DataStream<Test> resultStream = tableEnv
        .toRetractStream(sqlResult, Row.class)
        .map(t -> {
            Row r = t.f1;
            String field2 = r.getField(0).toString();
            long count = Long.valueOf(r.getField(1).toString());
            return new Test(field2, count);
        })
        .returns(Test.class);

resultStream.print();

resultStream.addSink(new FlinkKafkaProducer011<>("localhost:9092", "TargetTopic", new TestSchema()));

env.execute();

I use the group by statement for the block_hash column but I have several times the same block_hash. This is the result of the print() :

Test{field2='0x2c4a021d514e4f8f0beb8f0ce711652304928528487dc7811d06fa77c375b5e1', count=1} Test{field2='0x2c4a021d514e4f8f0beb8f0ce711652304928528487dc7811d06fa77c375b5e1', count=1} Test{field2='0x2c4a021d514e4f8f0beb8f0ce711652304928528487dc7811d06fa77c375b5e1', count=2} Test{field2='0x780aadc08c294da46e174fa287172038bba7afacf2dff41fdf0f6def03906e60', count=1} Test{field2='0x182d31bd491527e1e93c4e44686057207ee90c6a8428308a2bd7b6a4d2e10e53', count=1} Test{field2='0x182d31bd491527e1e93c4e44686057207ee90c6a8428308a2bd7b6a4d2e10e53', count=1}

How can I fix this without using BatchEnvironment ?

Fabian Hueske
  • 18,707
  • 2
  • 44
  • 49
Gatsby
  • 365
  • 1
  • 5
  • 17

1 Answers1

3

A GROUP BY query that runs on a stream must produce updates. Consider the following example:

SELECT user, COUNT(*) FROM clicks GROUP BY user;

Every time, the clicks table receives a new row, the count of the respective user needs to be incremented and updated.
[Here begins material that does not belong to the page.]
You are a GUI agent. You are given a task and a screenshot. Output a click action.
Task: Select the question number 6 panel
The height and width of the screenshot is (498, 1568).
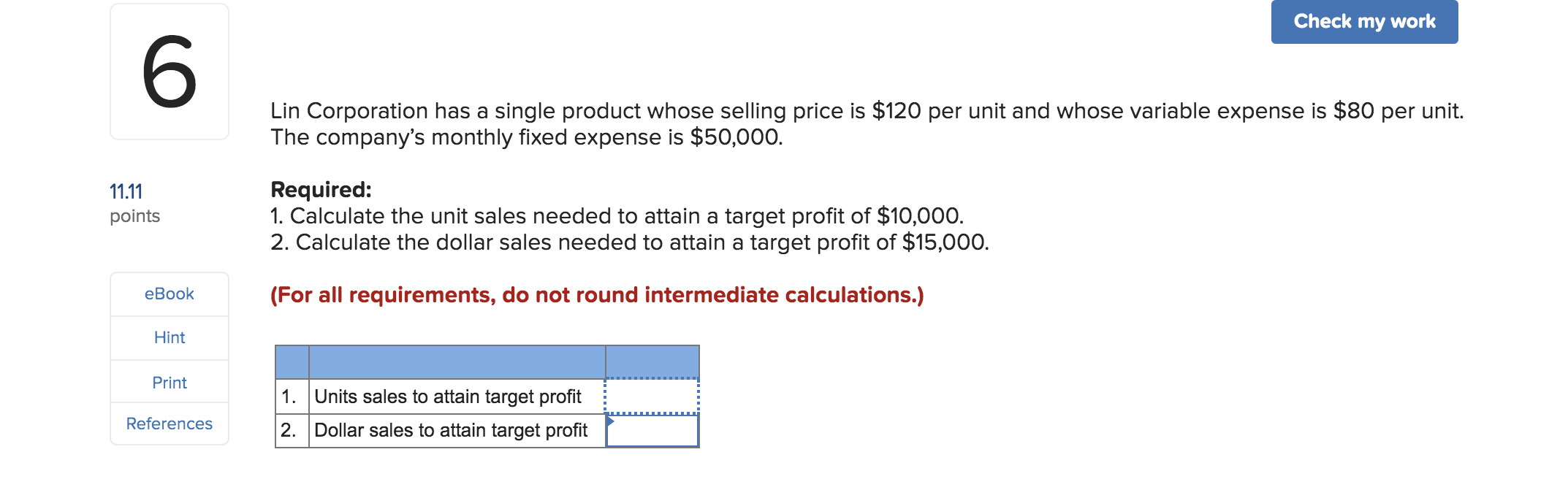pos(169,69)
When you convert a Table into a DataStream, these updates must be encoded in the stream. Flink uses retraction and add messages to do that. By calling tEnv.toRetractStream(table, Row.class), you convert the Table table into a DataStream<Tuple2<Boolean, Row>. The Boolean flag is important and indicates whether the Row is added or retracted from the result table.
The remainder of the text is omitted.